Escudei-me nas lentes. E na injecção conjuntival. Há alergias oportunas.
A água insistentemente a ressurgir-me nos olhos, enquanto fixava os dele. A busca das palavras que, não fugindo à verdade, lhe expliquem o desenrolar das coisas e não lhe roubem as noites de sono. Preciosas. Nem a tranquilidade. Difícil. Dias passados numa cama contados à cadência de horas passadas numa cama, em boa verdade, minutos que não passam, que escorrem mais lentos que as gotas de soro que lhe entram nas veias ao ritmo de uma por segundo. Os olhos da família fincados em mim. O meu sorriso, aberto, a mão sobre a dele, o ter que dar a explicação deixada em branco pelo cirurgião. Não me apoquentou, apesar de tudo. Ele entende-me bem - aliás, ele entende tudo muito bem, é novo, tem a nossa lucidez e outra ainda, a de quem carrega a doença no corpo - a ele é que os outros não entendem, a maldita da doença até a fala lhe levou. É preciso resignação e o estabelecimento de um código. Isso já temos. E temos o tempo. Esse malfadado tempo que surge a cada passo nas perguntas. Giram todas à volta dele. Do tempo, claro. E vou respondendo às várias perguntas, mas a derradeira questão, essa, fica por responder. Vai-se respondendo à pergunta do tempo com mais tempo - Vamos aguardar um pouco, Um dia de cada vez -. E assim vamos passando o tempo. Que ambos sabemos que se lhe esgota, sobretudo quando lhe peço paciência. Essa também se lhe começa a esgotar. A qualquer um de nós no lugar dele. E à família, que atravessa agora a fase de negação. É muito duro dizer a uma família que o desfecho vai ser o pior possível, mesmo quando isso significa o fim do sofrimento. E eu vou aprendendo, com o tempo, a lidar com isso. Hoje, parece-me que nunca serei capaz de o dizer sem lágrimas a nascerem-me nos olhos. Mas vamos dar tempo ao tempo. Até nisso o malfadado nos rouba.
5 comentários:
Humaníssima reflexão.
Demais , Pinky, demais.
Beijos
Nem sei bem o que dizer... obrigada Francisco.
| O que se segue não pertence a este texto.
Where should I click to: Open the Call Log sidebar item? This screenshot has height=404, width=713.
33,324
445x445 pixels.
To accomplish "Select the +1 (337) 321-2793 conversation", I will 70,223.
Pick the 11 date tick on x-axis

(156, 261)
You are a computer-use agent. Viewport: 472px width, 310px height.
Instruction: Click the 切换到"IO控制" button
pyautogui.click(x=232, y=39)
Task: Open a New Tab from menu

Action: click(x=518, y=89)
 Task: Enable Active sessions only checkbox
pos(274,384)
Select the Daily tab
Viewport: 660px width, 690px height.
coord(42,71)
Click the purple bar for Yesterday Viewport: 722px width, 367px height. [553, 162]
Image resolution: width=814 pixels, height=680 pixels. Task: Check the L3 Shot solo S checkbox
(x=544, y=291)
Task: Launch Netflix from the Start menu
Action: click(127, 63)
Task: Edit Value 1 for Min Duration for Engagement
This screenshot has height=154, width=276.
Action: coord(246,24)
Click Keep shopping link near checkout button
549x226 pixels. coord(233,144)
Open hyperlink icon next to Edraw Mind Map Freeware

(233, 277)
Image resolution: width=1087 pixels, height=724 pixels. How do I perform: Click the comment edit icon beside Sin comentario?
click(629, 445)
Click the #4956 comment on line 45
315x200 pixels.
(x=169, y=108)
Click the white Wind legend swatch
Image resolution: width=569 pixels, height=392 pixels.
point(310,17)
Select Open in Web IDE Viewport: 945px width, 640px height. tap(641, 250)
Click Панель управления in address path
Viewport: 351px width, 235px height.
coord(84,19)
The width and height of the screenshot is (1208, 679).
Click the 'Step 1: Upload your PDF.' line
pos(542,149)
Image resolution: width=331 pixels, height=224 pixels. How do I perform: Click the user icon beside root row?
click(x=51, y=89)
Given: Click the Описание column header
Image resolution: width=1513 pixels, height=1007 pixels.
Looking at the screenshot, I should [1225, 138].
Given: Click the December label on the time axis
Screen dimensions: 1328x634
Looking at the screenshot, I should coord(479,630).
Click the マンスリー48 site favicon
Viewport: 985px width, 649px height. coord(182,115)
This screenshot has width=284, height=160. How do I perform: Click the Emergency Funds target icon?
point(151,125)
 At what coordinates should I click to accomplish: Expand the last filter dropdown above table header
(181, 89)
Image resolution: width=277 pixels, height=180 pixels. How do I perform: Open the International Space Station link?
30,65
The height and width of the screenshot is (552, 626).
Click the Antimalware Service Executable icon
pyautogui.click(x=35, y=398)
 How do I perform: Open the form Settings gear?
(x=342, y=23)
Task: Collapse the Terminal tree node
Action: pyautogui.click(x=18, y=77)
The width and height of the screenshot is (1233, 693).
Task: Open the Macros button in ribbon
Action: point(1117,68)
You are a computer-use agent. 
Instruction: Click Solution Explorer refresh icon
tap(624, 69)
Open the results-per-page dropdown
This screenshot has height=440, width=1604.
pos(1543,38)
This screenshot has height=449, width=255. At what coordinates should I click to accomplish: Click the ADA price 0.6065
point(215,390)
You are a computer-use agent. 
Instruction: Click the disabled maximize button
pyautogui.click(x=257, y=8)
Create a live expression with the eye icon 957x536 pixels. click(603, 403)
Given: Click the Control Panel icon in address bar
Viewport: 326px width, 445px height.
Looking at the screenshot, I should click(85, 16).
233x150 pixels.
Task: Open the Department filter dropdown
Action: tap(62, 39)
Ontem voltei para casa pensativa... Não consigo é escrever sobre a coragem dele. Não sei se é inépcia minha, se não há palavras.
O texto está muito bom, e é sentido! Os meus parabéns!
O bom da vida é que nos intervalos da Anatomia de Grey tenhos os teus posts para ler. Há leitores com muita sorte. bjos
Cadeira do poder: obrigada e volta sempre!
Francis: (gargalhada enternecida). Muitos beijos!